**WORK INSTRUCTIONS**
Among the entries below, copy only the span from the line containing "View the 893,147 Me gusta likes list" through the line containing "Open PSIKOLOGI PENDIDIKAN course details". Do so exactly, and skip the pictures.

Stored items
-.-.-

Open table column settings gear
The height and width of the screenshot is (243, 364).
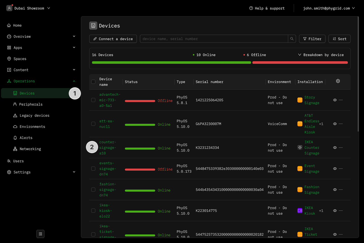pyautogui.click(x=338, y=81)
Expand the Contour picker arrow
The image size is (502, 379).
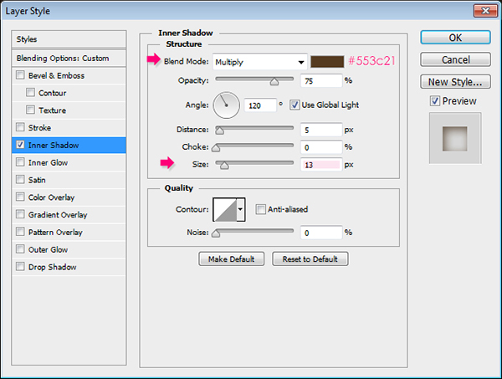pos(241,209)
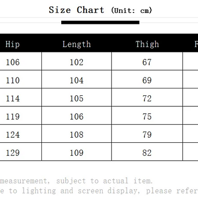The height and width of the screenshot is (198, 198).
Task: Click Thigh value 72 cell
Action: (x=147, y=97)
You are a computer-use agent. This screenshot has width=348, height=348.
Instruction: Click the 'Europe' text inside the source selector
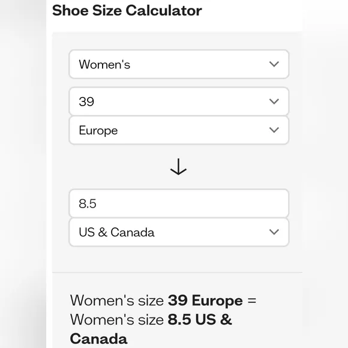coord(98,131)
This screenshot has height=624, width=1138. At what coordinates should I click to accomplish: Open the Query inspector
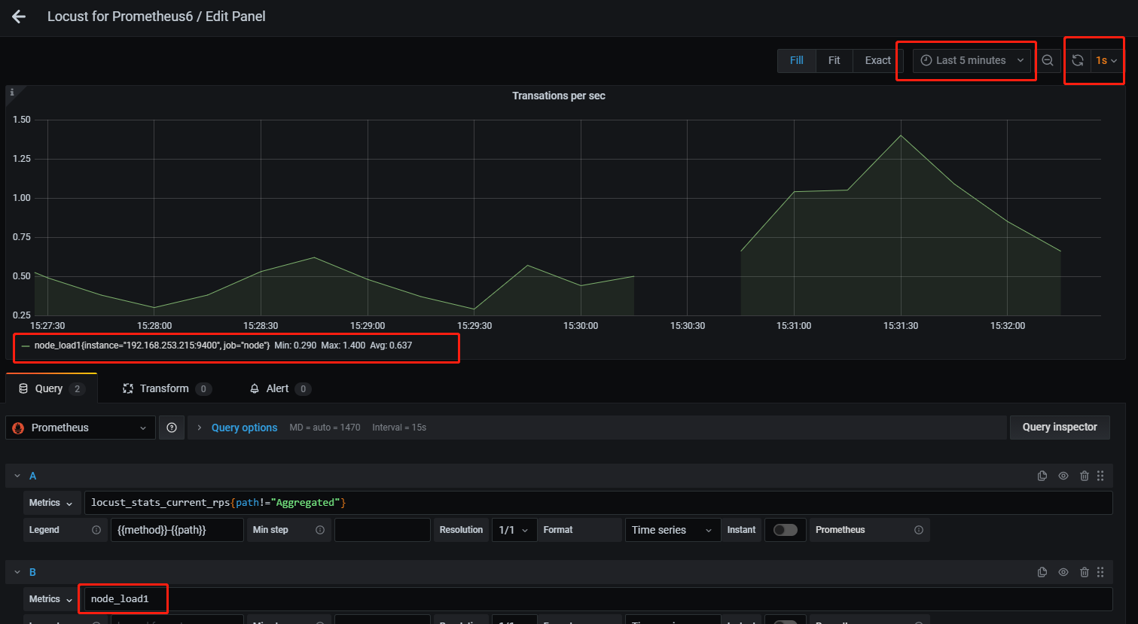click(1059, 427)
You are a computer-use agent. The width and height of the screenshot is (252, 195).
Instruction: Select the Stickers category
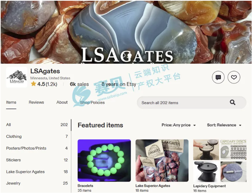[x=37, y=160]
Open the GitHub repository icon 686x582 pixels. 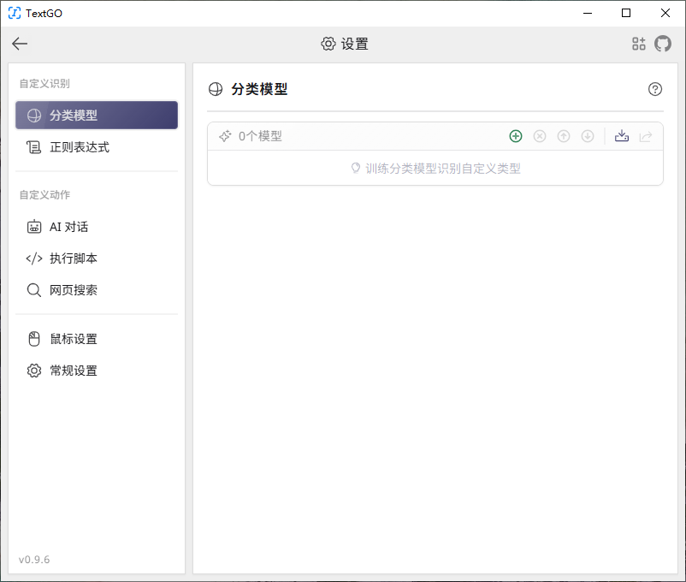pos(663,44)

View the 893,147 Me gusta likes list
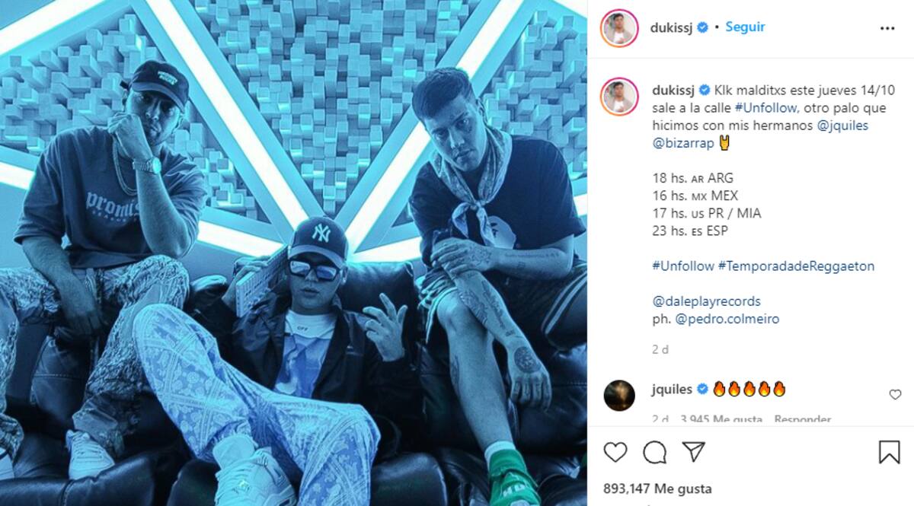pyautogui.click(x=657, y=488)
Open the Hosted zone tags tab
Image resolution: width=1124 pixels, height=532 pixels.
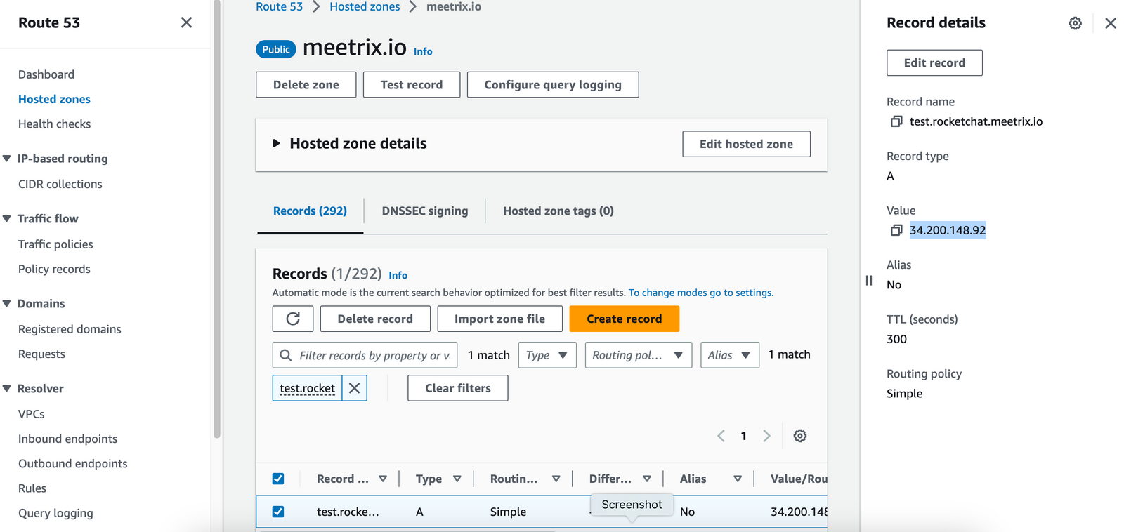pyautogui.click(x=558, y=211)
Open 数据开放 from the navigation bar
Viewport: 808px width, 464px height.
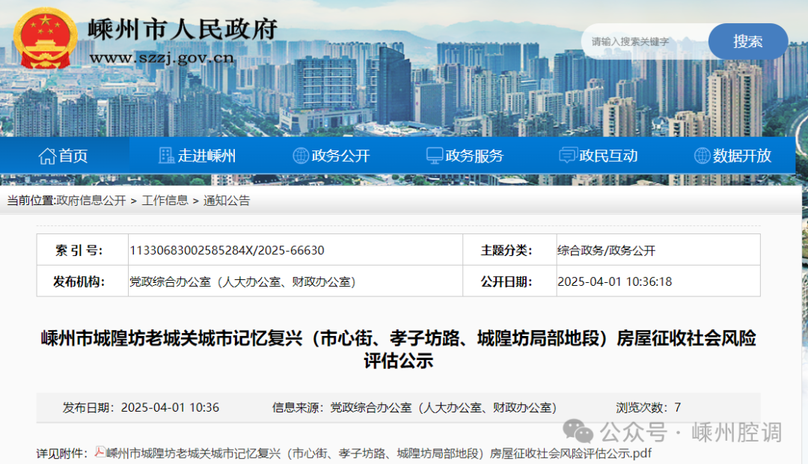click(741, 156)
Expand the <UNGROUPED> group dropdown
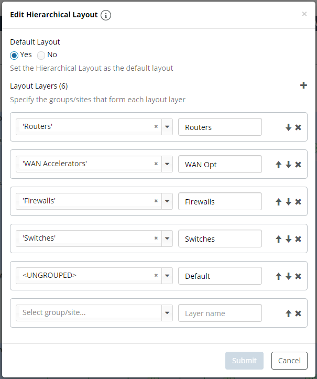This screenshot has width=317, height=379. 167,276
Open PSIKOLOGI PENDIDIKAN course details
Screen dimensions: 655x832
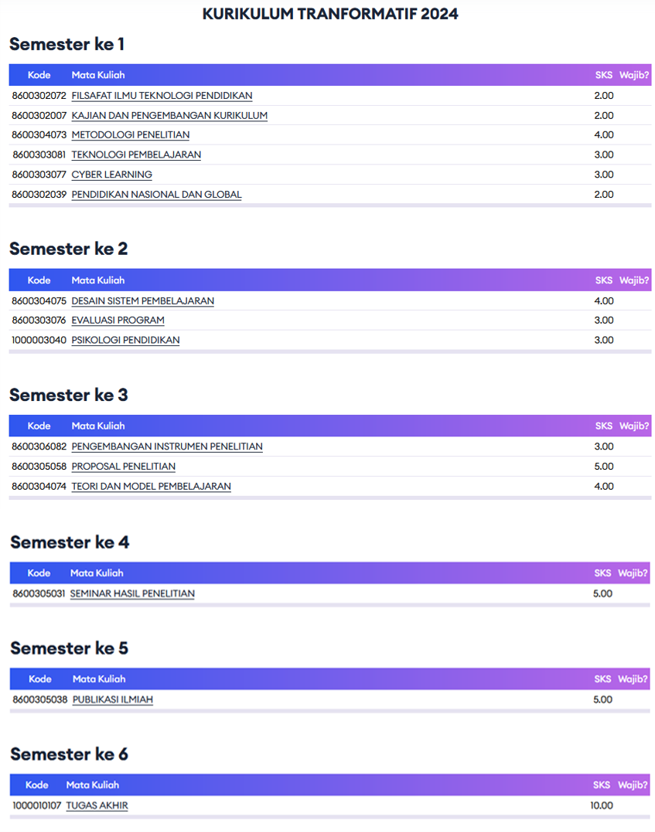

-.-.-

**EXERCISE RESULT**
View the 893,147 Me gusta likes list
pyautogui.click(x=657, y=488)
Open the Hosted zone tags tab
Image resolution: width=1124 pixels, height=532 pixels.
pyautogui.click(x=558, y=211)
Open 数据开放 from the navigation bar
Viewport: 808px width, 464px height.
click(741, 156)
Expand the <UNGROUPED> group dropdown
This screenshot has width=317, height=379. 167,276
Open PSIKOLOGI PENDIDIKAN course details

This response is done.